Em segundo lugar, conflitos no mundo todo estão se tornando mais interligados, mais complexos, com sucessivas camadas de objetivos e ambições. Exércitos oficiais, exércitos que respondem a terceiros, grupos armados, drones e guerra cibernética: todos participam de um conflito ou de outro.

Quem está influenciando quem para conseguir essas mudanças? Enormes zonas cinzentas surgiram e, com elas, uma "difusão de responsabilidade". Quem é responsável por cada coisa? Ficou mais fácil esconder-se à margem da responsabilidade, com tudo o que isso implica.

Talvez agora já não seja tão fácil identificar os "perpetradores".

Em terceiro lugar – talvez uma inevitável consequência do item anterior –, existem tentativas de simplificar o que é complexo por natureza. De ver as coisas em preto e branco; de elencar os bons e os maus, como uma espécie de teatro de horror mundial. Não que isto seja um teatro.

À medida que as questões e conflitos se tornam mais complexos, existem aqueles que ficam presos na ideia da simplificação excessiva. Na ideia de que há "nós" e "eles". O resultado é uma maior divisão, maior polarização.

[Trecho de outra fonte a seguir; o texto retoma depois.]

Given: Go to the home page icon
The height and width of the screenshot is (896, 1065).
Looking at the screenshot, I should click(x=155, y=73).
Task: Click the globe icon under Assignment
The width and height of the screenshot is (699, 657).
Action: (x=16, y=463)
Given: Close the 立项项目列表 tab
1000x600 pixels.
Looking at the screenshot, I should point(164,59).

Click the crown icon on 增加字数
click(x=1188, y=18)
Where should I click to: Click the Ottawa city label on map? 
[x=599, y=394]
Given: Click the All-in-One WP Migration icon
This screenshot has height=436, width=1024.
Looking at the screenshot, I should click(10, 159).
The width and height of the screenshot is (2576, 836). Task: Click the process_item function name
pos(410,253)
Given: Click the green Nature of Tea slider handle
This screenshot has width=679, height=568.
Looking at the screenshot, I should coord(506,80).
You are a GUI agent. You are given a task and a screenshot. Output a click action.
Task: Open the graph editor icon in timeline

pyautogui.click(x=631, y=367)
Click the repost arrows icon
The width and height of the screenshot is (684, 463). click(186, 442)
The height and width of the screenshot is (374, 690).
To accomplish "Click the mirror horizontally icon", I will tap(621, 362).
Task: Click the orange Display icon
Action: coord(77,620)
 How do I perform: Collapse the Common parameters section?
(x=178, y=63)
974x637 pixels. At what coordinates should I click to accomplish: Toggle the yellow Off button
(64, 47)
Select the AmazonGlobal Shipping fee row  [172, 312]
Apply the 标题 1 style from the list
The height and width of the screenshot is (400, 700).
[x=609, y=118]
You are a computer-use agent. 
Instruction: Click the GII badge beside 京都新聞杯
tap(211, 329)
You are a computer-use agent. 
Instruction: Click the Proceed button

Mas, como todos sabemos, a vida não é tão simples. Há muitas sombras entre o certo e o errado. Se você não perceber a nuance, pode perder a essência.

Por que isso importa?

Portanto, o que fazer nesse ambiente de crescente desconfiança e suspeita mútua? Em épocas assim, é essencial lembrar o que nos une a todos, não o que nos divide. É fundamental reconhecer o que há de bom nos outros. E valorizar isso pelo que é.

Sob as circunstâncias mais trágicas, foi isso que presenciei no norte do Afeganistão. As seis pessoas que morreram, Murtaza, Shah Agha, Maqsoud, Khalid Jan, Rasoul e Najibullah, haviam passado anos das suas vidas assumindo riscos, trabalhando em um dos lugares mais inóspitos e perigosos do planeta. Tentando ajudar os demais.

Como o voluntário da Cruz Vermelha Filipina, que assiste as vítimas de um tufão; o voluntário do Crescente Vermelho Árabe Sírio, que distribui comida em uma área sitiada; ou o funcionário afegão do CICV que leva rações para animais a um vilarejo. Todos eles são motivados pelos valores de generosidade, altruísmo e humanidade comum – qualidades maravilhosas que, em um mundo muitas vezes brutal, devem ser cuidadas e cultivadas.

Portanto, peço aos que atacam pessoas que tentam salvar outras: por favor, parem. Àqueles que tentam simplificar: sejam cautelosos. Aos que procuram criar divisões: cuidado com as consequências.

Não percamos os ideais que os meus seis colegas representaram de forma tão patente. Não percamos o espírito que eles mostraram de maneira tão clara. Seja qual for a provocação.

Por que a morte deles é importante para você e para mim? Porque, no fim das contas, nos dá a dimensão da nossa própria humanidade.

Dominik Stillhart é diretor de operações do Comitê Internacional da Cruz Vermelha.

As opiniões expressadas neste artigo são do próprio autor e não necessariamente refletem a política editorial da Al Jazeera.